E a Anoca respondeu que ele ganhava tanto e tanto, e que o pai tinha tal e tal fazenda assim e assado.
- Credo, Ana. Mas é uma família mais carola que a sua.
E a Anoca respondeu que dava um jeito no marido, e se jeito não tivesse, ela fazia de noite o que bem entendesse, e ele que de dia acreditasse dormir com uma tontinha.
A amiga censurou-a ainda mais. Não houve o que tirasse de sua cabeça que deveria casar-se com aquele moço tão rico, mas tão vazio de si.
Era da família dona da cidade, e lhe daria os mais bonitos vestidos – para matar de inveja as maricotinhas que torciam o nariz para as costuras da mamãe.

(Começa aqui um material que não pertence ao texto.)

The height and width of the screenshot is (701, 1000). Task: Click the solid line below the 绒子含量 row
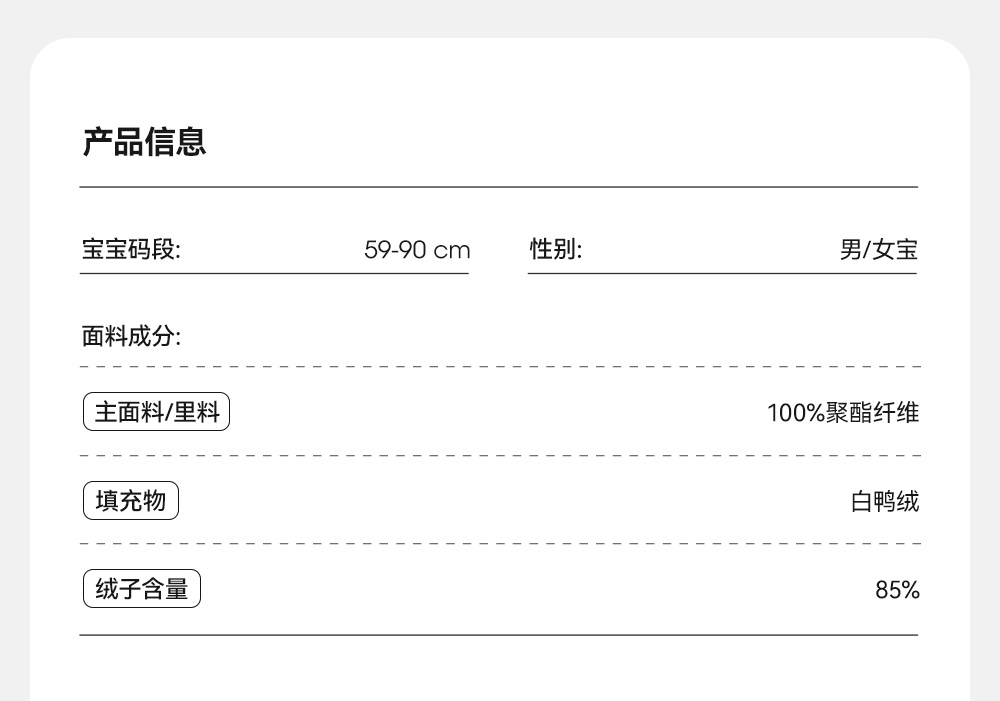point(498,635)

No dia do casamento, chorou de soluçar. Perguntaram-lhe se estava triste. Ela respondeu que era a alegria de ver seu sonho realizado – enquanto a traquéia três vezes protestou, traindo-a com tons de profeta.

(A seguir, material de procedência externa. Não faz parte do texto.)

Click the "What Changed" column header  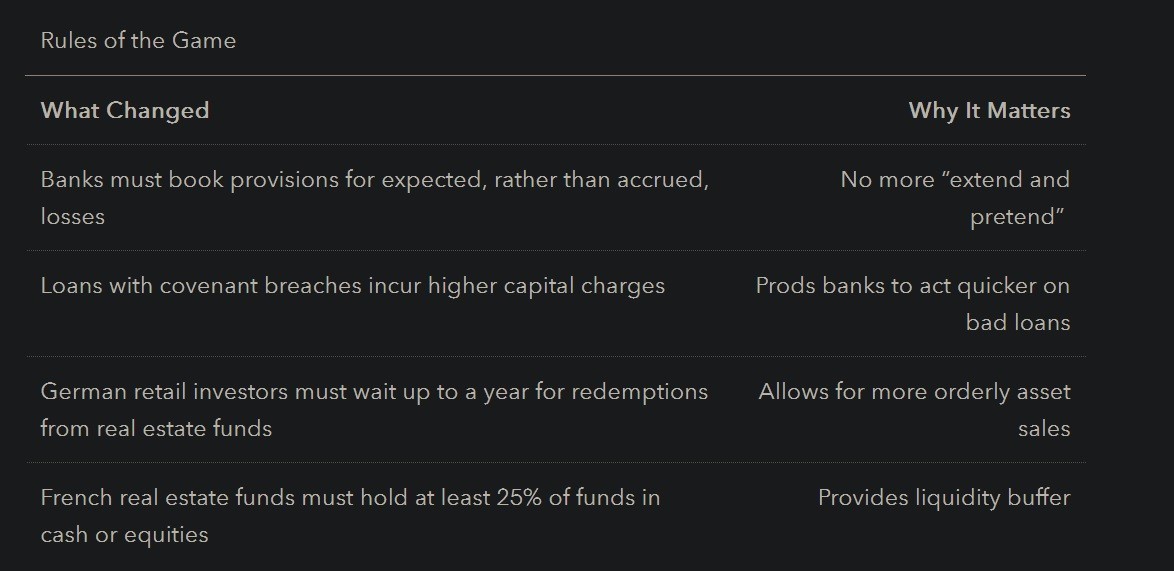[125, 110]
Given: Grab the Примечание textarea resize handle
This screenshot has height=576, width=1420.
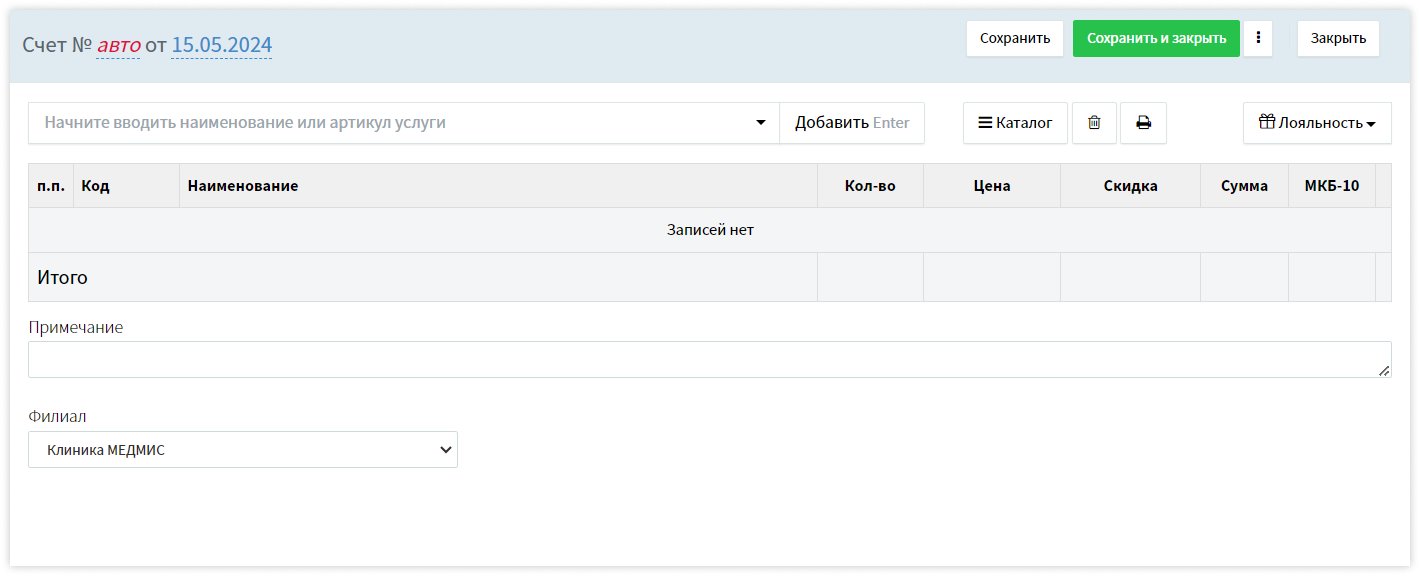Looking at the screenshot, I should tap(1384, 371).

Dessa vez, mamãe é que pediu que não se apressa-se. Fez questão de ela mesma ajeitar a mantilha da bisavó sobre o rosto emocionado da filha.

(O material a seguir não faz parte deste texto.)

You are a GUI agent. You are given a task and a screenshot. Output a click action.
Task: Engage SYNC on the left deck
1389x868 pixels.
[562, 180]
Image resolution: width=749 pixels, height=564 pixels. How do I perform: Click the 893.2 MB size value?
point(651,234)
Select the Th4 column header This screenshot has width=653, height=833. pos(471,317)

A Anoca mal teve coragem de beijar o marido fulano de tal ao fim da cerimônia. Forçou-se a não olhar para o namorado de poucos meses, que já então era antigo. Vestia sapatos de um branco puro - que amordaçavam seus pés, ainda tão cheios de vontade de dançar.
Foi boa mulher. Lavou, passou, engomou e chorou. Deixava que o marido se deitasse sobre ela sempre que quisesse. Perdeu a coragem de sentir prazer no dia em que ele lhe perguntou porque ela gemera como uma vagabunda. A indiferença vestiu-se em asco. Os sapatos brancos passaram a massacrar seus joanetes.
Um dia teve um amante. Não podia mais rodar nos salões com seus calçados de tiras lilases, mas não temia pintar a boca de carmim. Quando lhe perguntavam o porquê da nova cor, respondia que era a alegria de ser mãe.
O marido não acreditou. Mas, também, pouco lhe importava. Só não pôde ficar quieto quando deu com o namorado da sua honrada esposa passando pela rua de sua casa. Disse duas palavras, talvez três, e o safado nunca mais apareceu. Ao entrar, presenteou a mulher com um tabefe, e pediu que ela mesma lhe esquentasse a janta.
O tapa doeu – “como uma vagabunda” - Tanto que ela precisava contar a alguém. Mas não havia mais amigas de ouvidos livres para entende-la. Mamãe diria, talvez, que o marido estava certo. Pensou até em confessar-se. Ah, nunca se confessava mesmo. Será que se arrependia?
- Então por que o tapa continuava a doer? (“vagabunda!”)
- E se contasse – tudo – ela mesma para Deus?

Foi mais fácil. Ele a ouvia em silêncio. Mais um pai nosso - e a ausência de palavras que a reconfortava. Depois ficou fácil dizer tudo aos sacerdotes, ao ‘falar’ servilmente com Quem Tudo Pode sentia-se pura, digna dos sapatos brancos que calçava. E, tão pura, não perdeu mais nenhuma missa. Viu os filhos crescerem sem que se esquecesse de lhes dizer que não se atrasassem para a Igreja.

Amém.

E Dona Ana rola e rola sua corpulência sobre uma cama de viúva. Como saber se Deus poderia escutá-la? Ah, melhor que ela não o contrariasse! O Fredi, ele vai ficar feliz com um pedaço de carne amanhã. Carne: ele não pede nada além disso! Ele nunca lhe deu um tapa!